As far as I'm concerned, there are two kinds of Beowulf out there. On the one hand you have hyper-accurate scholarly translations and editions. Of these the generally accepted king is the one that has come to bear the name of its originator: Klaeber's Beowulf, which I believe is now in its fourth edition. There are others, more or less useful for other specific purposes. I prefer Liuzza's prose  verse translation (1) for beginners, because it's accurate enough to be useful for scholarly purposes without weighing ten pounds and being very intimidating, but there are others to be sure. The first type are necessarily prose translations: as Bede said when paraphrasing Cædmon's hymn, "verses, though never so well composed, cannot be literally translated out of one language into another, without losing much of their beauty and loftiness."

The other type are the poetic translations. These aren't ever going to be accurate enough for scholarship, but have other merits, chief among which is their ability to convey (if done well) something of the artistry of the original that escapes prose translations.

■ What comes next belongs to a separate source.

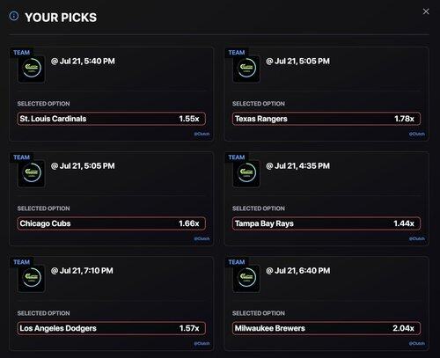The image size is (440, 358).
Task: Select the Tampa Bay Rays 1.44x option
Action: (326, 223)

For this type judging the best edition is a matter of taste -- who can say what makes a poem more amenable to one person than another. Each poet -- for this type of translation requires a poet -- makes choices. What meaning will be sacrificed in order to meet the requirements of meter, alliteration, etc.? To be sure, even prose translators must make some of these decisions, but for the poet there are many many more.

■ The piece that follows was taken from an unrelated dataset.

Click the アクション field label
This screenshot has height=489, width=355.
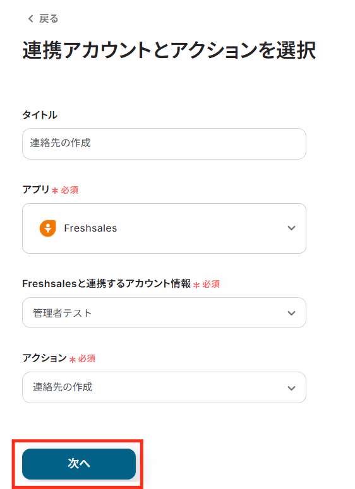(44, 358)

Meyer's poem, for me, captures something visceral about the original that escapes even the best prose editions. It occupies a peculiar meeting place between the wild lunacy of Ginsberg's "Howl", the impassioned restraint of one of Thomas's villanelles, and the original "Geat epic" in Old English. It also, in its formatting, captures something of the performance, of the way we think perhaps it would have been, could have been performed in Old English. Look:



Especially for the last part of the passage, some comparison is in order. 

Here's Heaney's:

Then as dawn brightened and the day broke
Grendel's powers of destruction were plain:
their wassail was over, they wept to heaven
and mourned under morning...

The Old English:

Ða wæs on uhtan     mid ær-dæge
Grendles guð-cræft     gumum undyrne;
þa wæs æfter wiste     wop up ahafen,
micel morgen-sweg.     (ll.126-129a)

And Liuzza's prose:

When in the dim twilight just before dawn
Grendel's warfare was made known to men,
then lamentation was lifted up after the feasting,
a great morning-sound...

Of course Liuzza's is the most accurate rendition, followed by Heaney, and at a distance Meyer -- but which do I *like* better? Which do you? Heaney is trying to straddle the line, I think, between accuracy and artistry, and I think Meyer has somewhat heroically decided to throw his hands in the air. He's given up the cause of literal accuracy and gone for something else, accuracy of the soul maybe. In the end, it's all up to a matter of taste, but in my opinion, we don't need another accurate translation. We have those. 

Meyer's version fills another need.

(1) It has been pointed out to me that Liuzza's translation, though it stresses accuracy over many formal concerns (like alliteration) is in fact a verse translation with an admittedly quiet four-stress line and medial pause.